**CHALLENGES:**
- A) According to the article on Indian credit growth, when was the government notification issued that prohibits entering a repo deal without permission?
- B) Reproduce the passage of the article on Indian credit growth starting at "Credit Growth as" and ending at "the lending framework.".

**TEXT SEGMENT:**
- Wealth PMS (50L+)
Credit Growth as of Jan 1, 2009 was at 13.61% year on year, with total outstanding credit crossing 30 trillion rupees for the first time ever.
(Click for a larger image)
It’s the lowest growth in five years though it’s starting to perk up. Banks are starting to lend again, it seems. There are interesting regulations out there that will change the lending framework.
From bank lending direct, corporates may choose to borrow from the market through corporate bonds, a market that has seen very little focus. But that’s starting to change. RBI has just allowed repo on Corp bonds. Repo means Repurchase agreement, and is typically used as collateral while borrowing (“You buy these bonds from me, I repurchase from you at same price+interest”) So anyone with corporate bonds in their portfolio can use it for borrowing, starting March 2010. Why was it not allowed earlier, you might ask, and Tamal Bandyopadhyay writes on LiveMint about the history:
After serious irregularities in securities transactions that led to India’s biggest stock market scam in 1992, RBI came down heavily on such deals, but the restriction on repo existed even before the scam. A June 1969 government notification, under section 16 of the Securities Contract (Regulation) Act, 1956, prohibits any person from entering a repo deal without its permission. Globally, central banks use this short-term instrument to iron out excessive volatility in the money market. In India, too, RBI has been doing this and it is the sole authority to regulate this market.

**Records in a dataset:**
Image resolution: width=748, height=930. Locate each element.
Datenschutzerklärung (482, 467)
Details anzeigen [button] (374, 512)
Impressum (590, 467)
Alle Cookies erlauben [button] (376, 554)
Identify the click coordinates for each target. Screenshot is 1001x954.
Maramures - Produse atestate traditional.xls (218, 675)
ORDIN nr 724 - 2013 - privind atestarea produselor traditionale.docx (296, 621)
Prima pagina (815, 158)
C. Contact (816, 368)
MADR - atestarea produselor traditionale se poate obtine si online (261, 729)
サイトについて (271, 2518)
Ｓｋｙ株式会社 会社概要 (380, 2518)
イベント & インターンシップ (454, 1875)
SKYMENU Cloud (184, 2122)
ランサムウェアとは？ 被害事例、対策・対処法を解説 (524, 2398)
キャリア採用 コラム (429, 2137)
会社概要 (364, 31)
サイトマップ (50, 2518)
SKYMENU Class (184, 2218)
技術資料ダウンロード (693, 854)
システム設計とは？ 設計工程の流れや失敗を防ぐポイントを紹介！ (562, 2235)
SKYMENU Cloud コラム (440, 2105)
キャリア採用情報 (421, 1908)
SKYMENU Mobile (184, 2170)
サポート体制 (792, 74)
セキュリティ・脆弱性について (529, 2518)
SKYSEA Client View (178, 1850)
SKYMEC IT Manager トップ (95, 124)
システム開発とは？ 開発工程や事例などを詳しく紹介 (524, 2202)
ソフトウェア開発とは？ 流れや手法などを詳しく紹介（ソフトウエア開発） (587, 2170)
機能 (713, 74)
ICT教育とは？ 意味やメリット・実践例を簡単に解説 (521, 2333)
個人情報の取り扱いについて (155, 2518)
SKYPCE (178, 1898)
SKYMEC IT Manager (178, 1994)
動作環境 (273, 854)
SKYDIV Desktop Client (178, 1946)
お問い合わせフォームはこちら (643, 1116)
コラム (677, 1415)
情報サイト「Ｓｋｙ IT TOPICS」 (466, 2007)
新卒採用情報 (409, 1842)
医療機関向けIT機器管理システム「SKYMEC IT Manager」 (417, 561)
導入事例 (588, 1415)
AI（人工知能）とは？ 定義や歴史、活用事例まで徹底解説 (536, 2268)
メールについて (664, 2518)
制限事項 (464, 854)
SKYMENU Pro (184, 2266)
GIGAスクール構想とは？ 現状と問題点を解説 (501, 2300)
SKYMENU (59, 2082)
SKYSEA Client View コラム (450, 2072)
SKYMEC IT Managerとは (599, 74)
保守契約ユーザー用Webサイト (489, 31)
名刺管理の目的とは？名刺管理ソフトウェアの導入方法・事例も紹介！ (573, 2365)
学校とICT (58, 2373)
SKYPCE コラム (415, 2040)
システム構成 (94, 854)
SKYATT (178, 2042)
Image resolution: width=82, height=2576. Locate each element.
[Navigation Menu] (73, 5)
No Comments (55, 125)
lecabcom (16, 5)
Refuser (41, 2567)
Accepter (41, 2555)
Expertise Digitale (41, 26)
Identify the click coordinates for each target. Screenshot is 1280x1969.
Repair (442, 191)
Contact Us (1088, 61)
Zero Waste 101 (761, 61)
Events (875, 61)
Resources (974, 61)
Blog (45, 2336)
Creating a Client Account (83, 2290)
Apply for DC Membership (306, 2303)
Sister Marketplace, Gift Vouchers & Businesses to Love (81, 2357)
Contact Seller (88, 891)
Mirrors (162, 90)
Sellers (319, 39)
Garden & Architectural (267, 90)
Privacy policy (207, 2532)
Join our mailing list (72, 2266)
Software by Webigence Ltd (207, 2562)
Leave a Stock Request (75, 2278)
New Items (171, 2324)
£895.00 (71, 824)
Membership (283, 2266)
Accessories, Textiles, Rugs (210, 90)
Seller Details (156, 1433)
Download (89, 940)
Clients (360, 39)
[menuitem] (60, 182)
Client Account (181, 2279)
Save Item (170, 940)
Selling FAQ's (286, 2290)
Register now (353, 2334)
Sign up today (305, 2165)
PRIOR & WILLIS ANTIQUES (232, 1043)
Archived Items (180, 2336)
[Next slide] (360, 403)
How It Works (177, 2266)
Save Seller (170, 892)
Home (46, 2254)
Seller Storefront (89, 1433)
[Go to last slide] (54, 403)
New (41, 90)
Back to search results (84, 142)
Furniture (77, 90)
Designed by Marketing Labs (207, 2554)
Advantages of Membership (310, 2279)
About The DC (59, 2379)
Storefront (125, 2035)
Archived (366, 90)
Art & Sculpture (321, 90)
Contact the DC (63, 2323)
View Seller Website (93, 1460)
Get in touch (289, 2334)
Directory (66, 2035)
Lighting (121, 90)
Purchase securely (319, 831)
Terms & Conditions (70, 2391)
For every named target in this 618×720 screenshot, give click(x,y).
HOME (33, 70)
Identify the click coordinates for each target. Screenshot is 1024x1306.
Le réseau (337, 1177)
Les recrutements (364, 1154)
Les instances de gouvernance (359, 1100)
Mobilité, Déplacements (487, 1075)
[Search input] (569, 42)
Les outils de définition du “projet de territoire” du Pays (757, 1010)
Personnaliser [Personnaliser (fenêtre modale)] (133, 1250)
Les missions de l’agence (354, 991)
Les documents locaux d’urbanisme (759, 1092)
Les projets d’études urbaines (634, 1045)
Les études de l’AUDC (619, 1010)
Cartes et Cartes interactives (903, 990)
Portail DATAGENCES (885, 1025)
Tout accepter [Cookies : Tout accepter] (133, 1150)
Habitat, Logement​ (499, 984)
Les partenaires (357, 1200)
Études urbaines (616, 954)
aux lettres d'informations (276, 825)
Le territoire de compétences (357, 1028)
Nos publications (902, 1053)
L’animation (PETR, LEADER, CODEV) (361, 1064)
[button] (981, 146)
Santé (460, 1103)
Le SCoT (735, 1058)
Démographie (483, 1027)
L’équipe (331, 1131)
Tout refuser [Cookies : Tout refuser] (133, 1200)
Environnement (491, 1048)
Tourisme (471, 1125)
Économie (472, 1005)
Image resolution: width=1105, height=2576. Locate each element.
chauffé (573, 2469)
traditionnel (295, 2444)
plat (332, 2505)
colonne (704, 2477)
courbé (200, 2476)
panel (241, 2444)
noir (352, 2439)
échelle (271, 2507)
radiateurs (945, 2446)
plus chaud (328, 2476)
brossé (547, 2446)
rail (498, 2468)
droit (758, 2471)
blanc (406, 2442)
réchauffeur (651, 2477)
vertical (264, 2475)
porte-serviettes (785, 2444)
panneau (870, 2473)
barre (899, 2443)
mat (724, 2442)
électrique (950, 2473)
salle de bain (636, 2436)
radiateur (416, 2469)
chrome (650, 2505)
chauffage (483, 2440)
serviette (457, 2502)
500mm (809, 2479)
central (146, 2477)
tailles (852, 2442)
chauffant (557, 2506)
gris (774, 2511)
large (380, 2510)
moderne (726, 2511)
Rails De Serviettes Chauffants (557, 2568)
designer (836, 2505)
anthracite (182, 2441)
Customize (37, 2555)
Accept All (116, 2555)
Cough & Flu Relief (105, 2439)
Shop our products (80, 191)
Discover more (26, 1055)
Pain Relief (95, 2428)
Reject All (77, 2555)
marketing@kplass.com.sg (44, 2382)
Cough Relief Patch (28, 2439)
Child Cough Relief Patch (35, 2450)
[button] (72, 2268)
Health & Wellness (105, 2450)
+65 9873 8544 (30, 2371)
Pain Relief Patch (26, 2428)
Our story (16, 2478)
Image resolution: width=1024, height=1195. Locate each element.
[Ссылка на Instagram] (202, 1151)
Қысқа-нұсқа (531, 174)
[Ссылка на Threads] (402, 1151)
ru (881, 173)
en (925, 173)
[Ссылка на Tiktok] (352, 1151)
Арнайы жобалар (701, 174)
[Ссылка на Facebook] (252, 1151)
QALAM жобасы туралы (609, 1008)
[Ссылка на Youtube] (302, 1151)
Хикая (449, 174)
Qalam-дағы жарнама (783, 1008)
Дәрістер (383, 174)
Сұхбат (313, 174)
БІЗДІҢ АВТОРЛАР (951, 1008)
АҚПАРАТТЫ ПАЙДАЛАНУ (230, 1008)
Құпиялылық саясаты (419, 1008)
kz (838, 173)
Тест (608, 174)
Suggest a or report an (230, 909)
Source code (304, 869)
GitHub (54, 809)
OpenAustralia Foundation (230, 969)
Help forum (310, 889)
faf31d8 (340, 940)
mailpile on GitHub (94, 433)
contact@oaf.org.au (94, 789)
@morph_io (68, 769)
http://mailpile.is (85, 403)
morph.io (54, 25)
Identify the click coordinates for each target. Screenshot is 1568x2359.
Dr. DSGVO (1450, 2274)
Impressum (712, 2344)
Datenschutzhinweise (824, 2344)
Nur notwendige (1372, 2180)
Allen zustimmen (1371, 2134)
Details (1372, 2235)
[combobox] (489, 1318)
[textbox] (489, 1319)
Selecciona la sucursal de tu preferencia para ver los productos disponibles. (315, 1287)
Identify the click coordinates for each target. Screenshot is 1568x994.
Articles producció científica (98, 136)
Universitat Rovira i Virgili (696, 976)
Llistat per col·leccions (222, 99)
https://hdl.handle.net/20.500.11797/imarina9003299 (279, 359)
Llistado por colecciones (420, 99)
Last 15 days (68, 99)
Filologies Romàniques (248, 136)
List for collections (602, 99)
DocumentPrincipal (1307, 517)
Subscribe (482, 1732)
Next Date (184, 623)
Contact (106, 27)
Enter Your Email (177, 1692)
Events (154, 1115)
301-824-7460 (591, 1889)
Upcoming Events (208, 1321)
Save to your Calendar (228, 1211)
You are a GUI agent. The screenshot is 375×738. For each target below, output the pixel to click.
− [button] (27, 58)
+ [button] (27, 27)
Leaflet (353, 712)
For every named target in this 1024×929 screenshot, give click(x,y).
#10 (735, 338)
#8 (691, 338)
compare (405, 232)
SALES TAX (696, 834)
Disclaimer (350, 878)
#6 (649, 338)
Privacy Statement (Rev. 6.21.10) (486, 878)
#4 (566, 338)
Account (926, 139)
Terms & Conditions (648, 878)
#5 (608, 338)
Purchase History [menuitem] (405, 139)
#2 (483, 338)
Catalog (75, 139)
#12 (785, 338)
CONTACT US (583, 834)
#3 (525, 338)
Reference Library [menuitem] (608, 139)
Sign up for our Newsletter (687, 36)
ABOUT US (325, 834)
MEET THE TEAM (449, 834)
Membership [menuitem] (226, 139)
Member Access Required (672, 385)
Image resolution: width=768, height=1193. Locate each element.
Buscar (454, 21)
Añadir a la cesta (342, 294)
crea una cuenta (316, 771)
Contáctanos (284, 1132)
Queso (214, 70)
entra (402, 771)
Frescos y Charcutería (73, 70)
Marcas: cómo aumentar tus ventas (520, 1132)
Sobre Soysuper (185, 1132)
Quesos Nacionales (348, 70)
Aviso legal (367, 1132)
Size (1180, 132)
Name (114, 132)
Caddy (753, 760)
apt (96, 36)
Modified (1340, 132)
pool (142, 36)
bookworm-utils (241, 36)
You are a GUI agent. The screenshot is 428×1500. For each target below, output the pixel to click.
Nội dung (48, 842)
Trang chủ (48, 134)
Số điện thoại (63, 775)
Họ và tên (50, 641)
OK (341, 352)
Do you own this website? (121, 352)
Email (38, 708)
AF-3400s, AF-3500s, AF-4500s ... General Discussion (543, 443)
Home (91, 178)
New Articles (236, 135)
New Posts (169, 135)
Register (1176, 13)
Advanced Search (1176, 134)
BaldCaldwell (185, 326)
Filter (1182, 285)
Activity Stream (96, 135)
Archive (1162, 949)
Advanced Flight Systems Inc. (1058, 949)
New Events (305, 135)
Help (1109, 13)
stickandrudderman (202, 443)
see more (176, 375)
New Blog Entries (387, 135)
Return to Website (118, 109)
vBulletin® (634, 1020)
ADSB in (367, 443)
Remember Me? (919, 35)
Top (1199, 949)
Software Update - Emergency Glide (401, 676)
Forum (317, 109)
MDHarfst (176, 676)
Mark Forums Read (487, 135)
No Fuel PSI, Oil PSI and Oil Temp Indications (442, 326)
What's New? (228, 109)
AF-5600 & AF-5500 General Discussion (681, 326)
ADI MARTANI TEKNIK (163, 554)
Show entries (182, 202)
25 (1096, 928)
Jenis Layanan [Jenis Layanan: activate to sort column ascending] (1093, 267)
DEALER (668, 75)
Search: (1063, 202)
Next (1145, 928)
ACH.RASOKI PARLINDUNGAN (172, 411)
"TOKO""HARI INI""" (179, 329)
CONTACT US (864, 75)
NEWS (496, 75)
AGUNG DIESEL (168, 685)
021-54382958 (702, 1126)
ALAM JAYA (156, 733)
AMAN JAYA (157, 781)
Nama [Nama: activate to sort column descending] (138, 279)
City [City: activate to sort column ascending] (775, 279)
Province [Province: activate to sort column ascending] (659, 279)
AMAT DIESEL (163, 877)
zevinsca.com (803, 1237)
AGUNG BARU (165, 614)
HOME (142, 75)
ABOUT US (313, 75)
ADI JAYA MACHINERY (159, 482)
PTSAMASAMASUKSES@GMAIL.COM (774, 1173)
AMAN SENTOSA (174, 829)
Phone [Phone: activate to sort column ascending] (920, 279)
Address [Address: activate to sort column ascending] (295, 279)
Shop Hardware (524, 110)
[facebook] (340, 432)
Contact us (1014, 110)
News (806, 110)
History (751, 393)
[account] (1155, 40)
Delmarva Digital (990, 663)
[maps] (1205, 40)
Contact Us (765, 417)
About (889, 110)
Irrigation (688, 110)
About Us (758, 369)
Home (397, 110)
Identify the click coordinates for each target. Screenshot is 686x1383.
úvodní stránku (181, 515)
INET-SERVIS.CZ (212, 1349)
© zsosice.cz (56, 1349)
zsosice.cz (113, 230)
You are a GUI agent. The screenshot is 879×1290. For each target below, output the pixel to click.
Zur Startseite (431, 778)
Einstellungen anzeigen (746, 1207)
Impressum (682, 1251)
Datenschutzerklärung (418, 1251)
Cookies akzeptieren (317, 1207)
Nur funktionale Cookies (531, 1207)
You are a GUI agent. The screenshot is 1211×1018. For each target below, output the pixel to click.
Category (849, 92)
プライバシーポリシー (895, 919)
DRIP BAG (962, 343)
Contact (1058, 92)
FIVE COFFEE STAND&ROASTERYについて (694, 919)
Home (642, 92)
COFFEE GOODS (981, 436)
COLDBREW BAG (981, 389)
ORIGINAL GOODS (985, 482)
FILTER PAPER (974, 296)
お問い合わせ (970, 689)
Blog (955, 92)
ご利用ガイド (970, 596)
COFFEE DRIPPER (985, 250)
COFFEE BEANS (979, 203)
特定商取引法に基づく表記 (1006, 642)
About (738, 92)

**SOLUTIONS:**
- A) June 1969

- B)
Credit Growth as of Jan 1, 2009 was at 13.61% year on year, with total outstanding credit crossing 30 trillion rupees for the first time ever.
(Click for a larger image)
It’s the lowest growth in five years though it’s starting to perk up. Banks are starting to lend again, it seems. There are interesting regulations out there that will change the lending framework.